Element

N occurs as gaseous N₂ (which is unreactive due to the high energy required to break the strong triple bond), whereas P occurs in many allotropes, including white phosphorus, P₄, which all contain P-P single bonds. P₄ is very reactive due to the bond strain in the tetrahedral P₄ molecule.

The decreasing preference for low numbers of multiple bonds rather than high numbers of single bonds as the group is descended is a general tendency.

Hydrides

Ammonia, NH₃, is stable, whereas phosphine, PH₃, is thermodynamically unstable. This reflects the lower bond energy of P-H compared to N-H.

PH₃ is not as soluble in water as NH₃. This is due to the fact that NH₃ forms extensive hydrogen bonding with water, and PH₃ does not.
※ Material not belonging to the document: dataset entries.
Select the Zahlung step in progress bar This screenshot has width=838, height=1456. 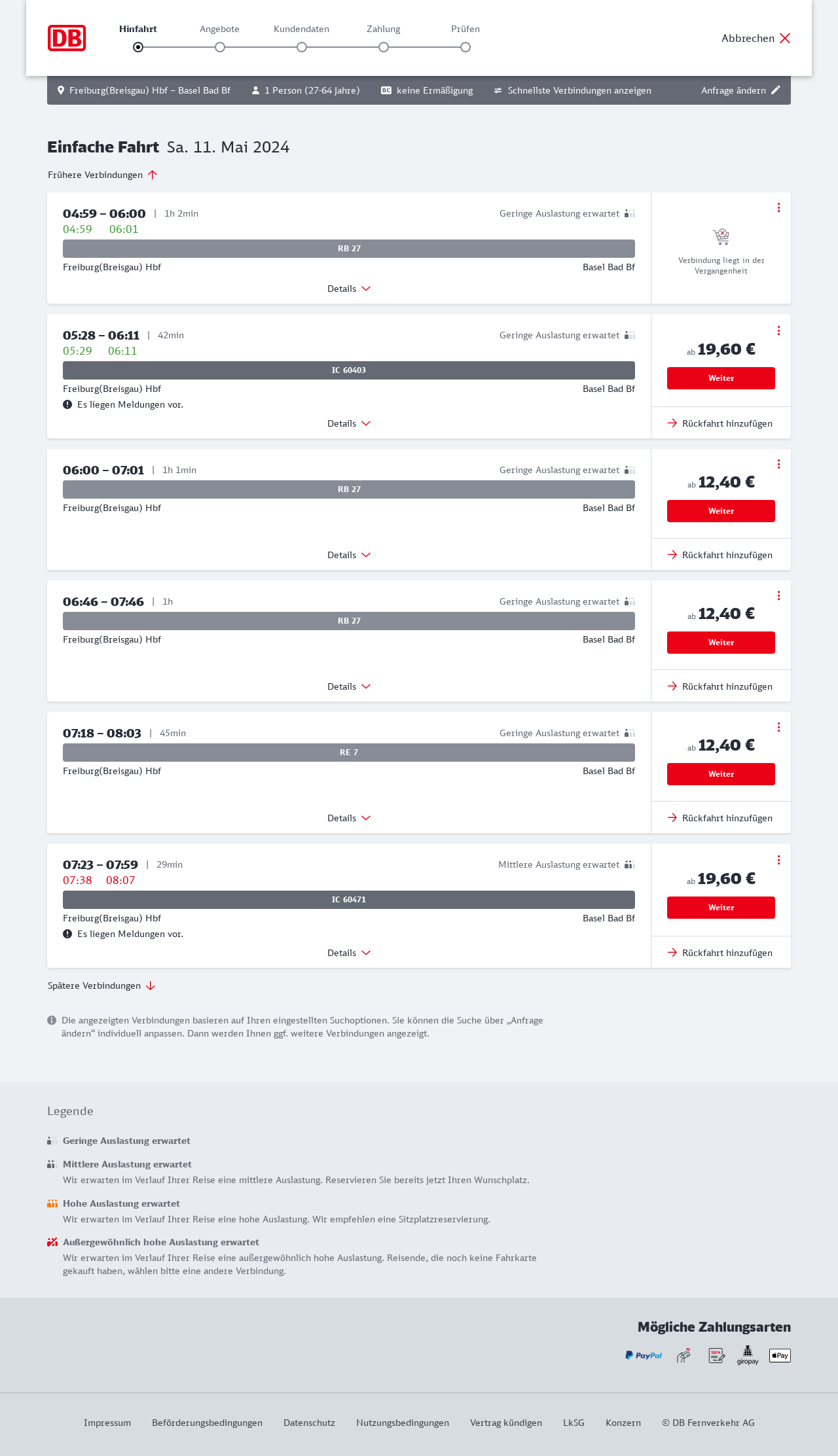[x=384, y=47]
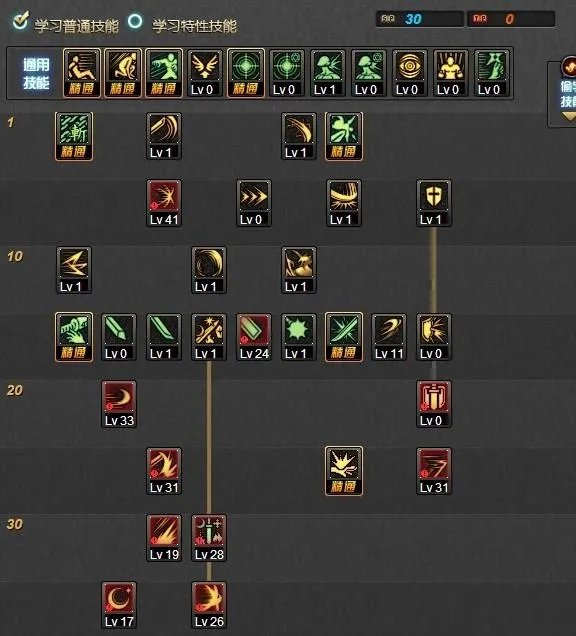The width and height of the screenshot is (576, 636).
Task: Enable the mastered target crosshair skill
Action: coord(246,73)
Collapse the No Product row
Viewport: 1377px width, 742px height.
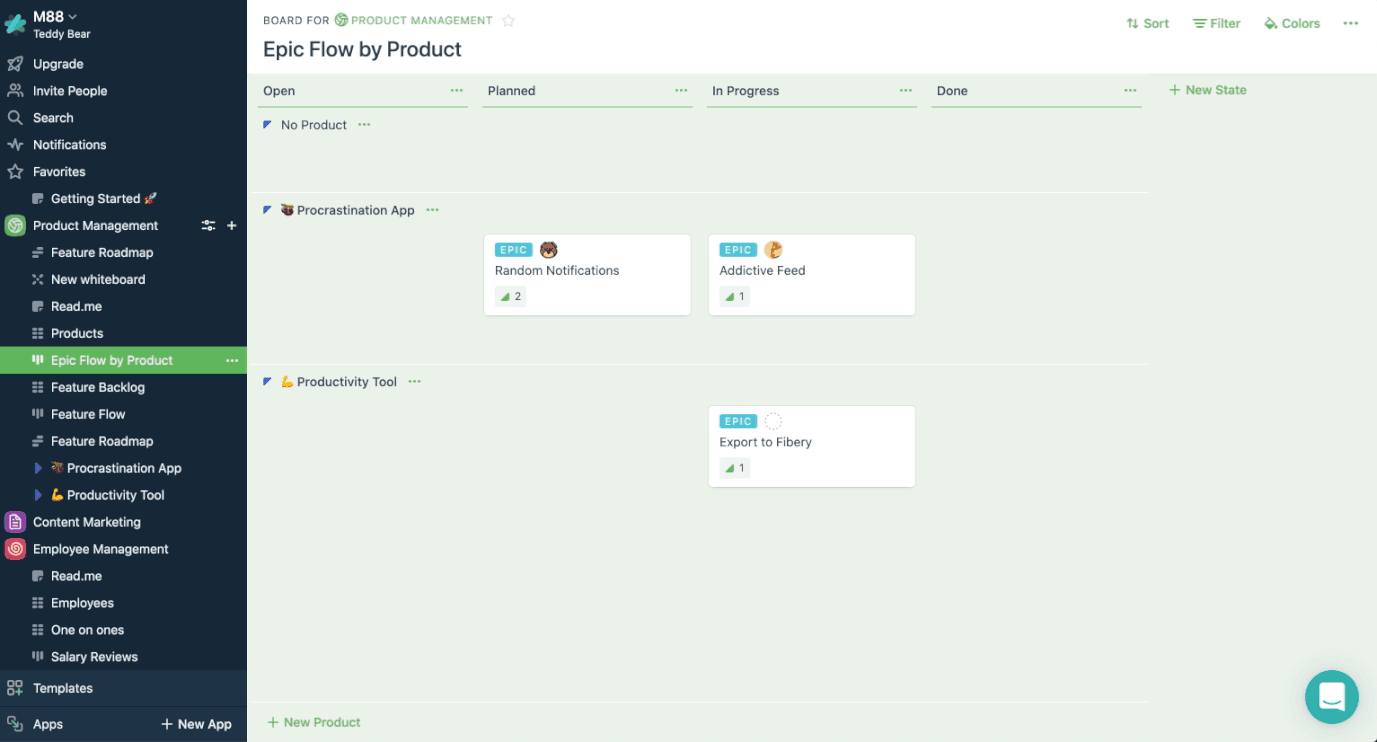(x=267, y=125)

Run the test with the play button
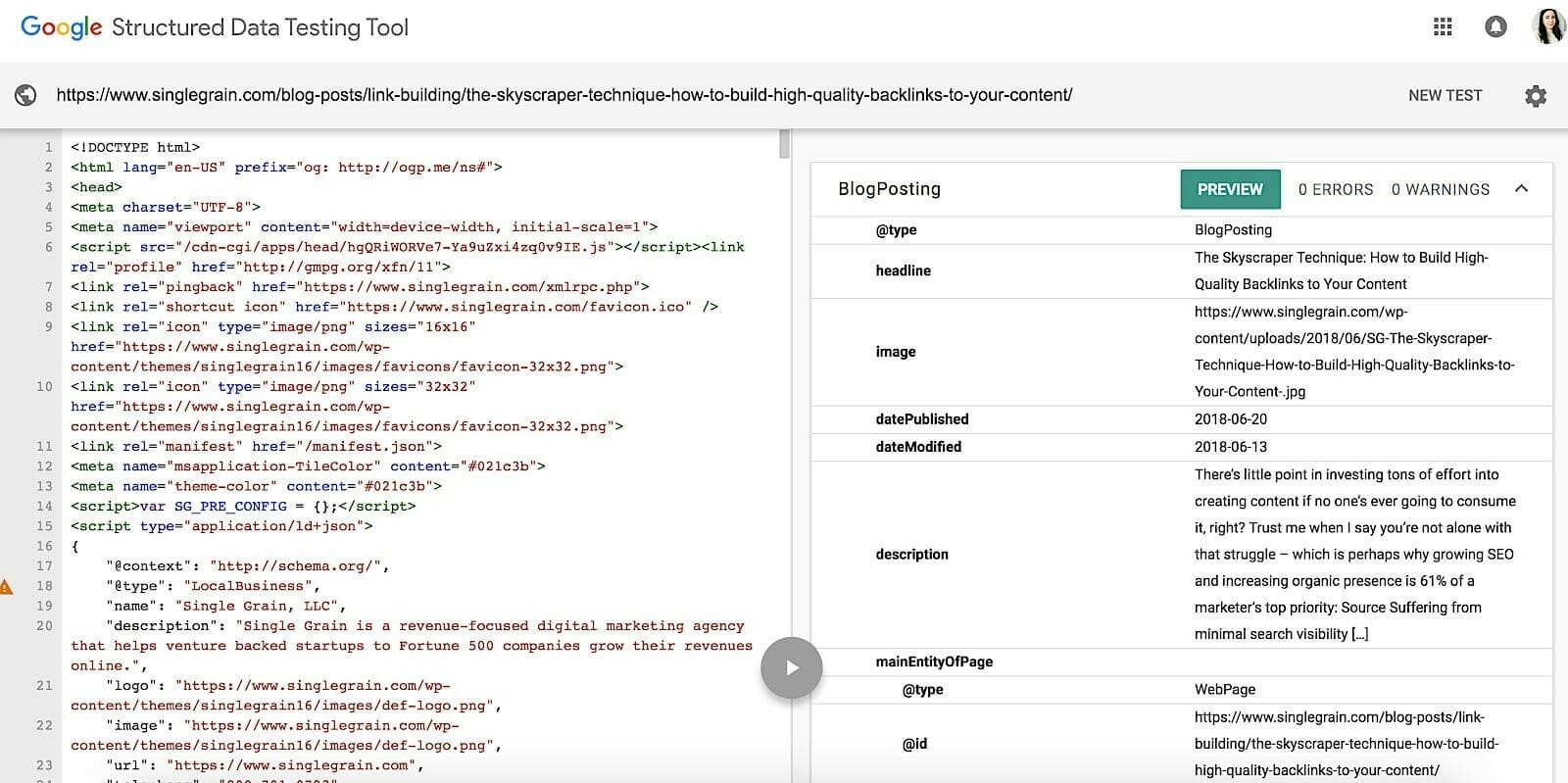click(x=791, y=667)
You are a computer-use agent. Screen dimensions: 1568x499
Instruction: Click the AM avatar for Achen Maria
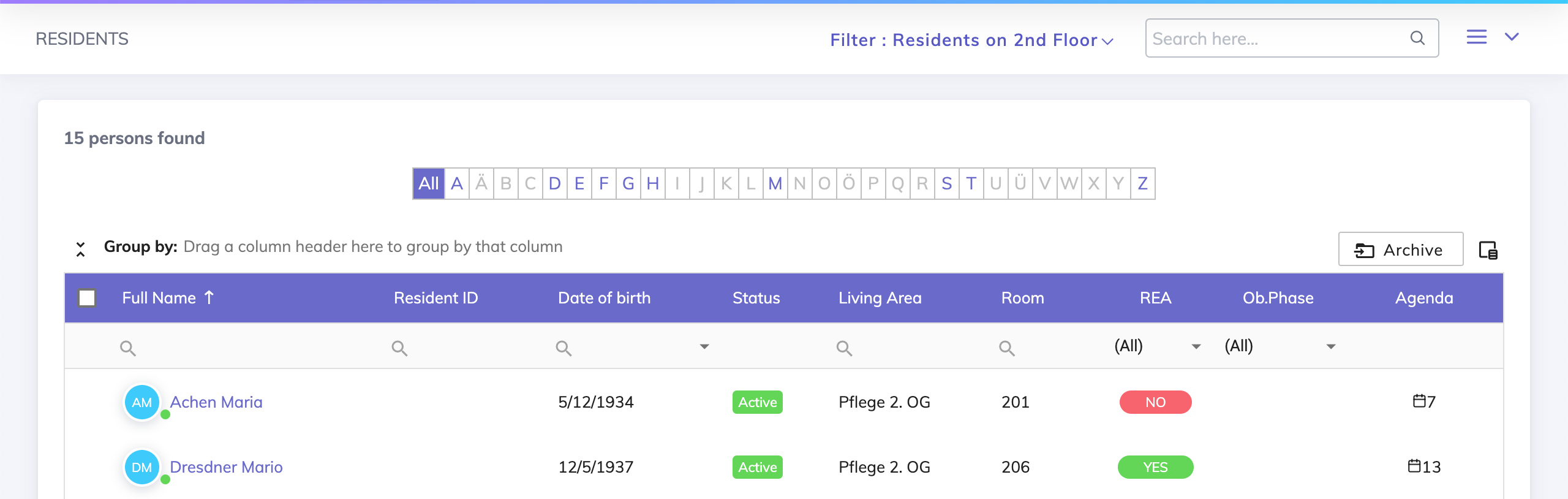click(x=142, y=402)
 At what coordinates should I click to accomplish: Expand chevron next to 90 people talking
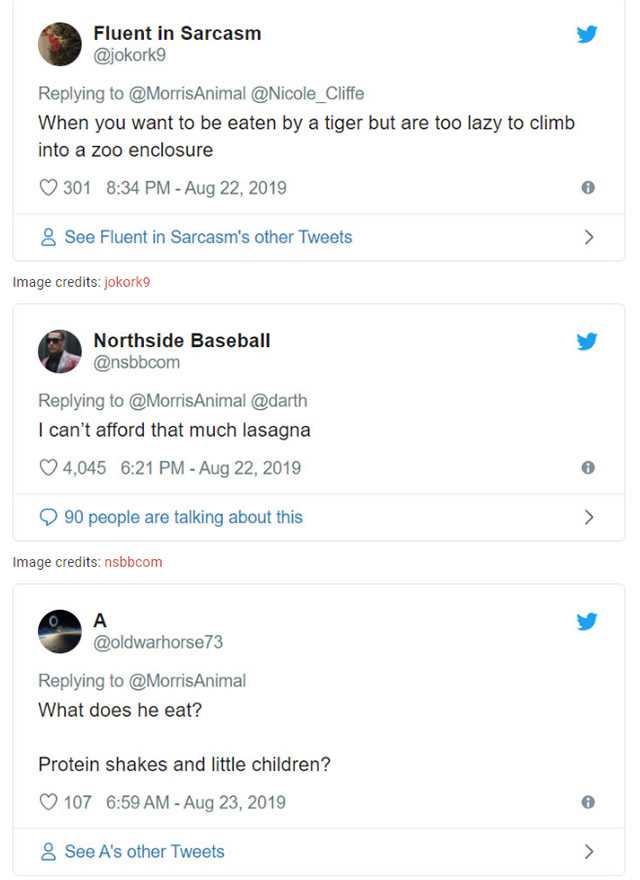[589, 518]
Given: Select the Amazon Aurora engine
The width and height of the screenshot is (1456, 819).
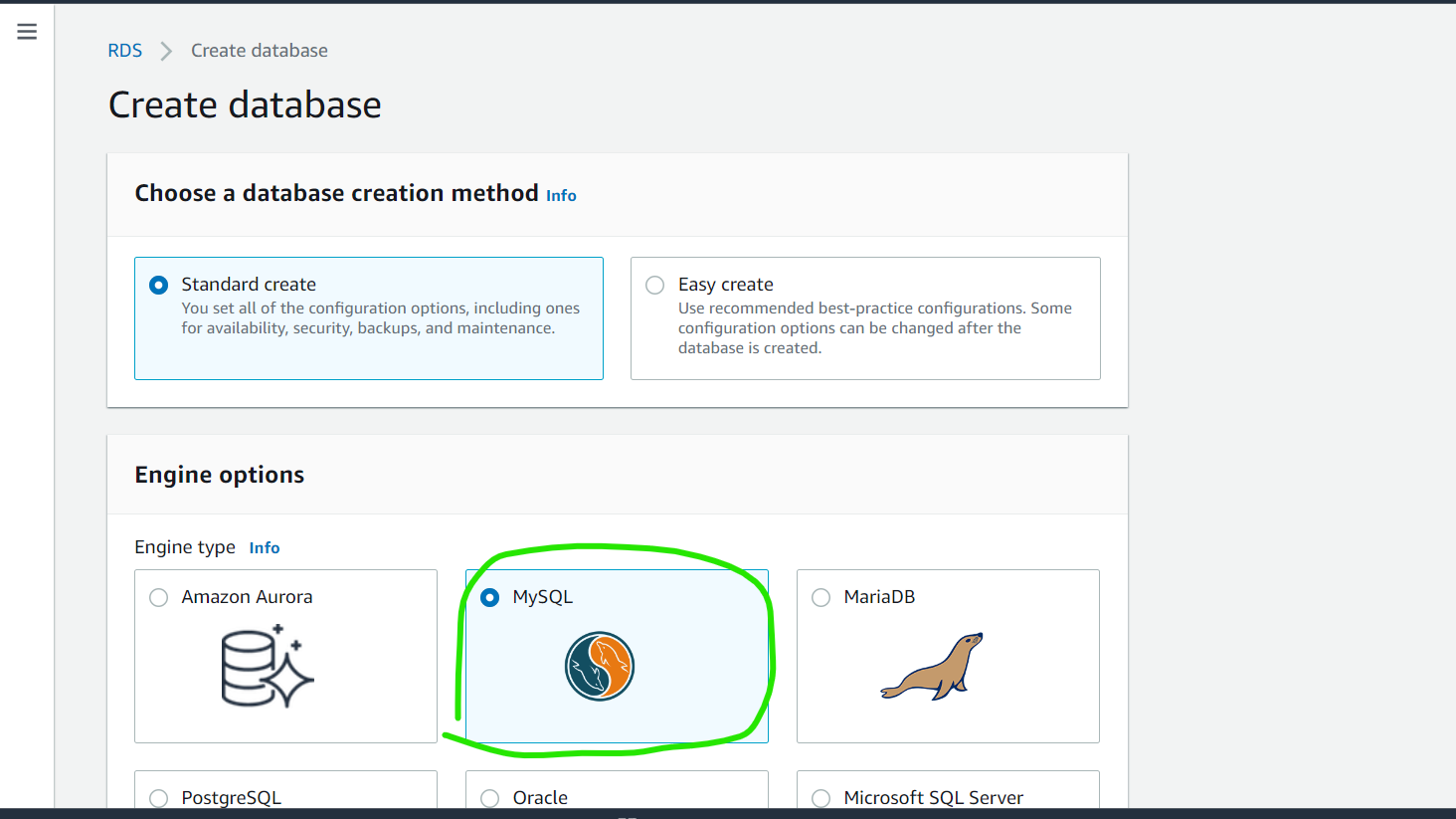Looking at the screenshot, I should click(158, 597).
When PH₃ does dissolve in water, it forms a neutral solution, whereas aqueous NH₃ is basic. The enthalpy of hydration of EH₄⁺ is greater for E=N than E=P, and again this reflects the easier formation of hydrogen bonds in the aqueous ammonia system.

In complex formation, PH₃ acts as π-acceptor as well as a σ-donor. This is because P has vacant low energy orbitals, the P 3d-orbitals, available for back donation, whereas N has no such orbitals and so can act as a σ-donor only.

Tri-Halides

PX₃ are made by direct combination of the elements (apart from PF₃).

PCl₃ is reactive, but NCl₃ is endothermic and explosive. This reflects the stronger P-X bonds compared to N-X, due to extra contribution from back donation from occupied p-orbitals on the halide to form P(dπ)-X(pπ) bonds, which cannot form in N-X.

The hydrolysis products of ECl₃ are different: in NCl₃, the fact that B(N-H)>B(N-O), due to the presence of electrostatic repulsion between the non-bonded electrons on N and O, favours formation of ammonia. In PCl₃, the fact that B(P-O)>B(P-H), due to the ability of O to form a bonding pπ-dπ interaction with P which H cannot, favours formation of phosphorus acid.

Penta-Halides:

P forms PX₅: there are no N equivalents.

P is more stable in the high oxidation states.

P forms many complexes with high coordination numbers, eg. six-coordinate PF₆^-, whereas the maximum coordination number of N is four. This tendency for hypervalence is due to the larger size of the P atom compared to N, and the presence of low-lying vacant orbitals which can participate in bonding in P but which are not present in N.

Oxides

Phosphorus oxides are polymeric, made up of PO₄ tetrahedra. Nitrogen oxides are molecular.

This again reflects the greater tendency to form multiple bonds at the top of the group, with B(N=O)>B(P=O), but B(P-O)>B(N-O).